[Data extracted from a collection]
┌────────

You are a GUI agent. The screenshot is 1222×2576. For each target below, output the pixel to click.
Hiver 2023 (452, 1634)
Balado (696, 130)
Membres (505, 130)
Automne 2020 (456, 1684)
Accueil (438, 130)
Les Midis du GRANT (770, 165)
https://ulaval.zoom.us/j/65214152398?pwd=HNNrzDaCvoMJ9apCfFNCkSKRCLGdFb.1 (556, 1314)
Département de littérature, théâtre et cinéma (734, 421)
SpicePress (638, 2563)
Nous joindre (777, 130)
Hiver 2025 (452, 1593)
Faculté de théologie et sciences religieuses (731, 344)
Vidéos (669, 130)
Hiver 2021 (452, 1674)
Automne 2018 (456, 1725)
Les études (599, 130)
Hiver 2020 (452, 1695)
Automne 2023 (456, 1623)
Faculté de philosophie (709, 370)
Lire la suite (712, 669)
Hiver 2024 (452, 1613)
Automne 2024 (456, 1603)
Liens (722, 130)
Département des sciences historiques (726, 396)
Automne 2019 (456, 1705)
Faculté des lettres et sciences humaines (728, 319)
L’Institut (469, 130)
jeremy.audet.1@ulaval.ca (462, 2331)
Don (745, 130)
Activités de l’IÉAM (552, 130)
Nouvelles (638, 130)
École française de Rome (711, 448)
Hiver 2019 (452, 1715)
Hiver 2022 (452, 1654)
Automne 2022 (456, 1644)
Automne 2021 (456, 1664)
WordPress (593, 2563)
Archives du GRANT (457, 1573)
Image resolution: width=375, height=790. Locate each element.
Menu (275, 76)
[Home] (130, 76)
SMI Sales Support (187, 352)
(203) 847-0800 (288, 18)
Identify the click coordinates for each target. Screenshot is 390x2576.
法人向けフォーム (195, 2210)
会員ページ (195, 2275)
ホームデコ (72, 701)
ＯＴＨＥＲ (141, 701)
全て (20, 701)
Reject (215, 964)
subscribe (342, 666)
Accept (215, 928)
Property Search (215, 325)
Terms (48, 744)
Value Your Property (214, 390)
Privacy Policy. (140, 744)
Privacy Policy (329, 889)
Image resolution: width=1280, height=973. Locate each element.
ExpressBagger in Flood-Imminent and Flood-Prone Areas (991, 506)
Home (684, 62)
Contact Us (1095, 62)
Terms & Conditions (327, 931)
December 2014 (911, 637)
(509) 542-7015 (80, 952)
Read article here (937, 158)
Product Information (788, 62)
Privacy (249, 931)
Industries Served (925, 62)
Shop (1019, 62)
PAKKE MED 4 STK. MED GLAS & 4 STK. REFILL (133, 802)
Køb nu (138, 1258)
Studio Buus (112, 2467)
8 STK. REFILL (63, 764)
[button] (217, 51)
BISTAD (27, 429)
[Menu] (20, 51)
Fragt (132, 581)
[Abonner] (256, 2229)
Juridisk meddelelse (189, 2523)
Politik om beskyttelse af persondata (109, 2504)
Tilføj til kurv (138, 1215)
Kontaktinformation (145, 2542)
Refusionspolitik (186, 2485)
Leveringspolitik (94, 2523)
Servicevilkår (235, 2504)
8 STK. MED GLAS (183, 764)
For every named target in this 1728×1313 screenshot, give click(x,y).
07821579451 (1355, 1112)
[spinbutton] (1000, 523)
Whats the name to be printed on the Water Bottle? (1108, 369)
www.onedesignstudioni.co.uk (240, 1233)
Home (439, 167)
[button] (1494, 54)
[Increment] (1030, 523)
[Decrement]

└────────

Return the span of lines in the data above that opens at the line with "Faculté des lettres" and closes at the line with "Hiver 2022 (452, 1654)", exactly, ends included, nothing else.

Faculté des lettres et sciences humaines (728, 319)
L’Institut (469, 130)
jeremy.audet.1@ulaval.ca (462, 2331)
Don (745, 130)
Activités de l’IÉAM (552, 130)
Nouvelles (638, 130)
École française de Rome (711, 448)
Hiver 2019 (452, 1715)
Hiver 2022 (452, 1654)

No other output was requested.